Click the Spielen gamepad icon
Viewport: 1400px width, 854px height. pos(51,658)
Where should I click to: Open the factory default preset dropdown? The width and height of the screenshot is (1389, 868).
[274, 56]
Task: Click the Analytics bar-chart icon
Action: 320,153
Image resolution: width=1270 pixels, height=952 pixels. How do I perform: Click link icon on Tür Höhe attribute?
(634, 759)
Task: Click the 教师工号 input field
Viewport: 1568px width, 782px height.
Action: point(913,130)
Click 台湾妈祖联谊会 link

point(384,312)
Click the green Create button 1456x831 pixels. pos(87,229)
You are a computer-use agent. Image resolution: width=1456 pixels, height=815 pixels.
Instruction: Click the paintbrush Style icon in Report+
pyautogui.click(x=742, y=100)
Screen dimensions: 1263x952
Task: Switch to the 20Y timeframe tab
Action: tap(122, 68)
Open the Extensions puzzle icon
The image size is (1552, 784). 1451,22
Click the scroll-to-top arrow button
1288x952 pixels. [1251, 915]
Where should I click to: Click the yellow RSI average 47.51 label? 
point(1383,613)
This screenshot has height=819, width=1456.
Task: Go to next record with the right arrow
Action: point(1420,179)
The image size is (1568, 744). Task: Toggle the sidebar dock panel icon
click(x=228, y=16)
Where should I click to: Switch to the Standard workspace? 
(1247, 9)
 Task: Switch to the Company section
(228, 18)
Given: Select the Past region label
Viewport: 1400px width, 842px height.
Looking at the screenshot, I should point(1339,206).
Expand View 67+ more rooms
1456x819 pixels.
● ● ● ●
Work item: All of the material must be reproduced exactly.

Response to this task:
Click the Spielen gamepad icon
Viewport: 1400px width, 854px height. pos(51,658)
Where should I click to: Open the factory default preset dropdown? The width and height of the screenshot is (1389, 868).
[274, 56]
Task: Click the Analytics bar-chart icon
Action: 320,153
Image resolution: width=1270 pixels, height=952 pixels. How do I perform: Click link icon on Tür Höhe attribute?
(634, 759)
Task: Click the 教师工号 input field
Viewport: 1568px width, 782px height.
Action: point(913,130)
Click 台湾妈祖联谊会 link

point(384,312)
Click the green Create button 1456x831 pixels. pos(87,229)
You are a computer-use agent. Image resolution: width=1456 pixels, height=815 pixels.
Instruction: Click the paintbrush Style icon in Report+
pyautogui.click(x=742, y=100)
Screen dimensions: 1263x952
Task: Switch to the 20Y timeframe tab
Action: tap(122, 68)
Open the Extensions puzzle icon
The image size is (1552, 784). 1451,22
Click the scroll-to-top arrow button
1288x952 pixels. [1251, 915]
Where should I click to: Click the yellow RSI average 47.51 label? 
point(1383,613)
This screenshot has height=819, width=1456.
Task: Go to next record with the right arrow
Action: point(1420,179)
The image size is (1568, 744). Task: Toggle the sidebar dock panel icon
click(x=228, y=16)
Where should I click to: Switch to the Standard workspace? 
(1247, 9)
 Task: Switch to the Company section
(228, 18)
Given: Select the Past region label
Viewport: 1400px width, 842px height.
Looking at the screenshot, I should point(1339,206).
Expand View 67+ more rooms
1456x819 pixels.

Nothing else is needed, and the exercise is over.